- [TEXTO FORNECIDO]
==*==

1. Dias depois da partida entre Suíça e Camarões ainda penso na rara oportunidade que teve Embolo, atacante suíço, de origem camaronesa, de ser o primeiro jogador na história das copas a fazer um gol contra o próprio país, gol, diga-se de passagem, que ele não comemorou.
2. Passamos a vida inteira tentando criar um lugar para chamarmos de nosso, um lugar de pertencimento, um lugar que eventualmente nos escale para alguma coisa. Mas podemos trocar de países, ser perseguidos e expulsos, aceitar oportunidades ou nos submetermos às escolhas dos outros.
3. Mais fácil talvez fosse aceitarmos que nenhuma cidade, nenhum país será nosso de fato, estamos apenas de passagem afinal, mas sabemos haver qualquer coisa de inumana em prescindir de vínculos, quaisquer vínculos (e os nobres moradores da outra margem do rio das prisões humanas — que tenham boa sorte com sua impermanência).

==*==

(Entradas do conjunto de dados)

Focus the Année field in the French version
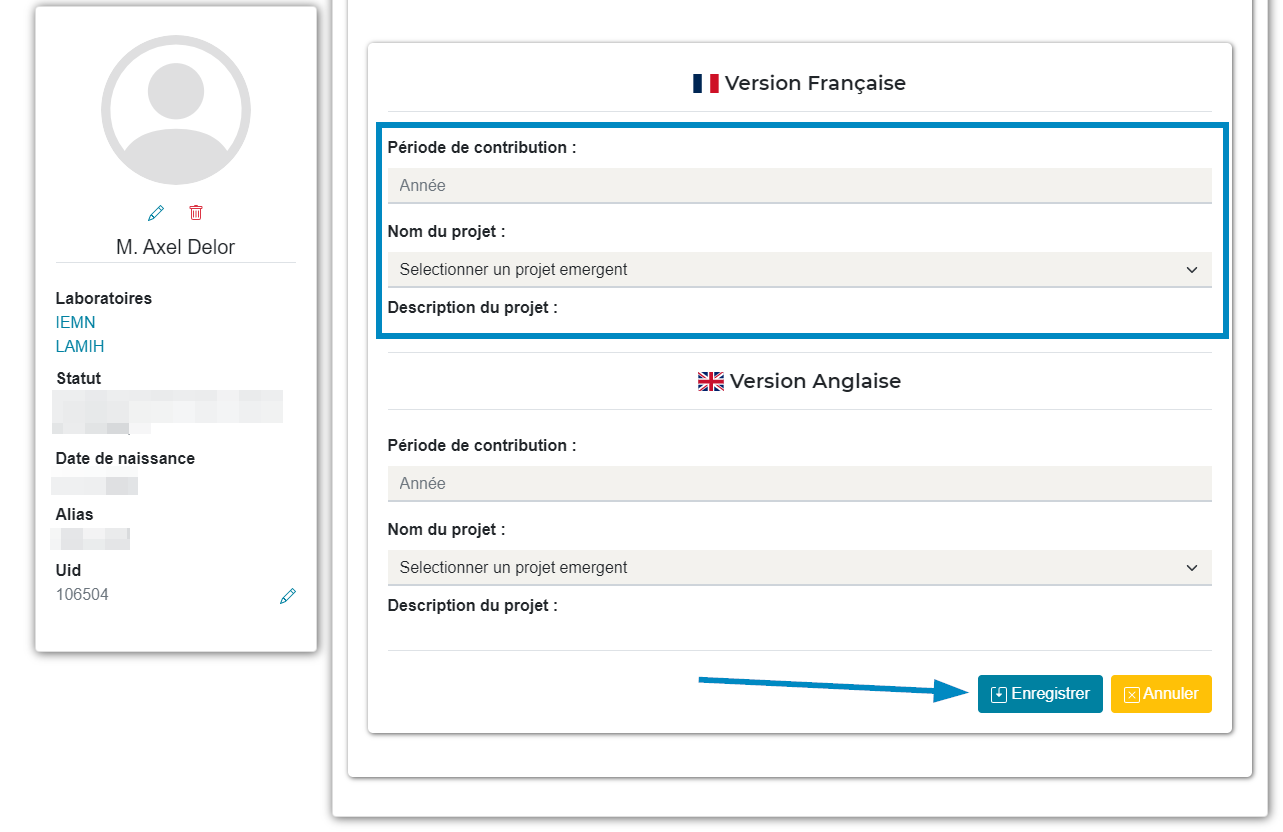 point(799,185)

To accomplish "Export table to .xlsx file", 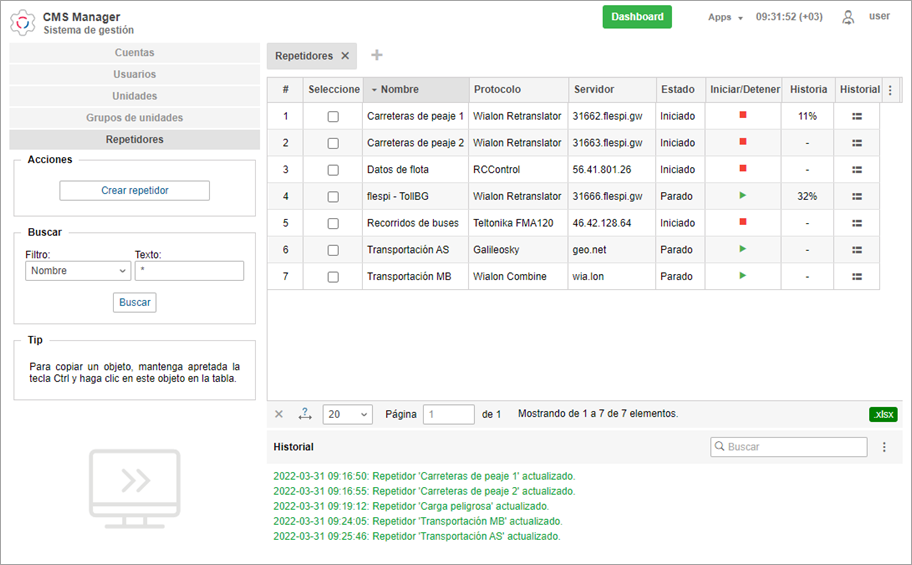I will click(883, 414).
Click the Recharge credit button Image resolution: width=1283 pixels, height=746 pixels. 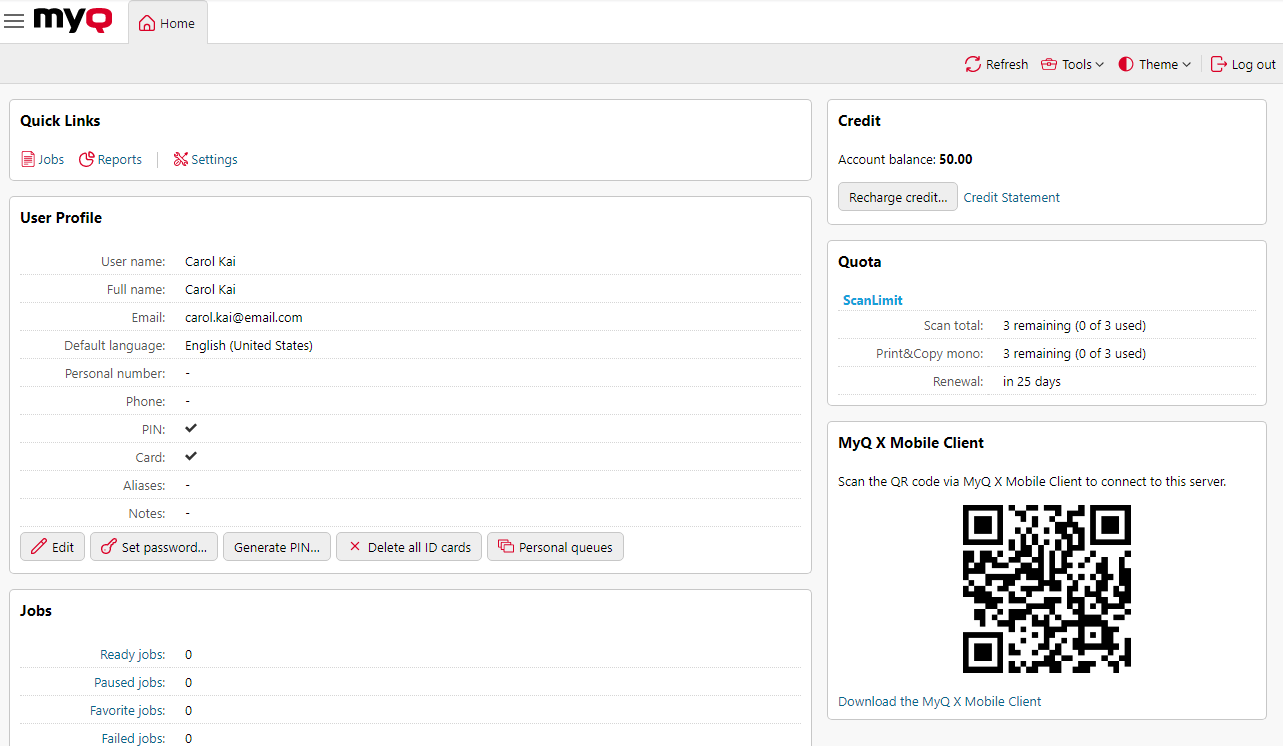(x=897, y=196)
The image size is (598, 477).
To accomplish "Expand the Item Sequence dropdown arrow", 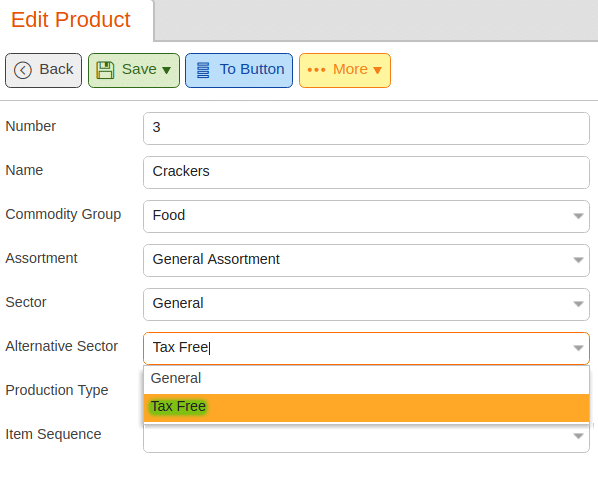I will click(578, 436).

==*==

- [A FAZER]
**A)** No texto sobre Embolo e o pertencimento, qual é a origem do atacante suíço Embolo?
**B)** Retome o texto sobre Embolo e o pertencimento e dê continuidade a ele a partir da última frase apresentada.

- [RESULTADOS EM ORDEM]
**A)** Ele é de origem camaronesa.

**B)**
4. Alguns de nós, por uma questão de magnitudes, elegerão uma cidade (um país é uma abstração materializada numa bandeira). Terão lido, por exemplo, um romance que se passava em Paris quando ainda estavam numa idade suscetível e passarão a vida sendo parisienses, mesmo morando numa cidade com menos luzes. Outros, moldados novaiorquinos pelos filmes de Woody Allen, percorrendo uma cidade em que nunca estiveram de corpo presente, supondo cafés e restaurantes preferidos (eu, por mim, fico com aquele esfumaçado recinto que aparece ao início de Manhattan).
5. Haverá também os apaixonados pela história antiga, moradores frustrados de Porto Alegre, como eu, sacolejando num Otto Niemeyer, ou de qualquer cidade percorrível, quando podiam ter vivido em Alexandria, Halicarnasso, Constantinopla.
6. A terapia de vidas passadas talvez arranque daí seus apelos.
7. E há também os que preferem sítios imaginários, Manuel Bandeira — uma cidade tem de existir mesmo que não exista, como perspectiva referencial, como ponto de partida e de retorno. Ítaca para Ulisses. Santa Maria para as personagens de Onetti.
8. E Embolo depois do gol, entre duas nações, quem sabe igualmente importantes para ele. Mas há que fazer o que um atacante precisa fazer.
9. Noto, em mim, no que li, nas pessoas que conheci, também a força do mito de origem, a terra, a cidade com seu quê de recordações materiais, de águas infantis, de idas ao colégio, a comunidade dos parentes naquele país em que estão todos vivos, levando nos corpos os indícios materiais de nossa identidade.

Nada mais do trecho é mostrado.